● WHAT THIS TASK INVOLVES
What lines in the entries hold the string "Współpraca"? List them.

● TASK INPUT
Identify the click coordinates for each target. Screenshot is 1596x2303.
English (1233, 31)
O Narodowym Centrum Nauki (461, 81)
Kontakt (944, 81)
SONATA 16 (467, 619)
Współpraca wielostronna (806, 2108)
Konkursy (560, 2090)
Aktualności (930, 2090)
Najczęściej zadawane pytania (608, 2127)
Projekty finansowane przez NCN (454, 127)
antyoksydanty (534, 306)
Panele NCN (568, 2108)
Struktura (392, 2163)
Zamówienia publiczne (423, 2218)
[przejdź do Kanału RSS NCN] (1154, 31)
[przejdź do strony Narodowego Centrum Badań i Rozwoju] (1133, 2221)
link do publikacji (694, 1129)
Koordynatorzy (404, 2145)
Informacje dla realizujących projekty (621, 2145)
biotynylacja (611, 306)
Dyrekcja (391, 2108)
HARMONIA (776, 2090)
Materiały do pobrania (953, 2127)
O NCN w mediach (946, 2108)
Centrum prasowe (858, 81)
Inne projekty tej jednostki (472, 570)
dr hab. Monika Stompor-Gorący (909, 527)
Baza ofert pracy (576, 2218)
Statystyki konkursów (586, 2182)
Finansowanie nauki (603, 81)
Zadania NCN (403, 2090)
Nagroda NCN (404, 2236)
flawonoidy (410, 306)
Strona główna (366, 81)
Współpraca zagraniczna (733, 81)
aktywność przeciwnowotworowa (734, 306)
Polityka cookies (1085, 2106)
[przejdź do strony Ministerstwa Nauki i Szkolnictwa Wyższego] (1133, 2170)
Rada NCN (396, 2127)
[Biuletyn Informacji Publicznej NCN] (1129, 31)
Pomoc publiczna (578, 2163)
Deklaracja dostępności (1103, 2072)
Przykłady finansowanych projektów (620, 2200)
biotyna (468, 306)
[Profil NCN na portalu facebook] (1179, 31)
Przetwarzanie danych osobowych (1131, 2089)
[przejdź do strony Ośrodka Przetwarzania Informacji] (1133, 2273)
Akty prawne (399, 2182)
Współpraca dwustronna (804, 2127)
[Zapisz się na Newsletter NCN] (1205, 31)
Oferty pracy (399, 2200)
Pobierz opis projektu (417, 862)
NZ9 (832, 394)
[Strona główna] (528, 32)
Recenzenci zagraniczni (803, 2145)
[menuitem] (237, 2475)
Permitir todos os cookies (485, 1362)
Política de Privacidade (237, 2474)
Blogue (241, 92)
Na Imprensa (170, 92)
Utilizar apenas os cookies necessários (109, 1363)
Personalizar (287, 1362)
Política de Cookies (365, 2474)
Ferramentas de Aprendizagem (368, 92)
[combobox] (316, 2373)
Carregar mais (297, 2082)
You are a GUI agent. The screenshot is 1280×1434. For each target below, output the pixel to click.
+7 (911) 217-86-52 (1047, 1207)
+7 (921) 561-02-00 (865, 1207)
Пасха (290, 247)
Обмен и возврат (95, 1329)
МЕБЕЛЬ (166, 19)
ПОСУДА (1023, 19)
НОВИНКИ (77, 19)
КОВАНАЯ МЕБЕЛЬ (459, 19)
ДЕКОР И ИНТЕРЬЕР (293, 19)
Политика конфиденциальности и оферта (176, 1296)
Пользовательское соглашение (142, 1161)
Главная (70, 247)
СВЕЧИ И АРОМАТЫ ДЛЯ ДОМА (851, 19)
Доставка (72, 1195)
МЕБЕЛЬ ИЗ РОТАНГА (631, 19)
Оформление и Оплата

● EXERCISE RESULT
Współpraca wielostronna (806, 2108)
Współpraca zagraniczna (733, 81)
Współpraca dwustronna (804, 2127)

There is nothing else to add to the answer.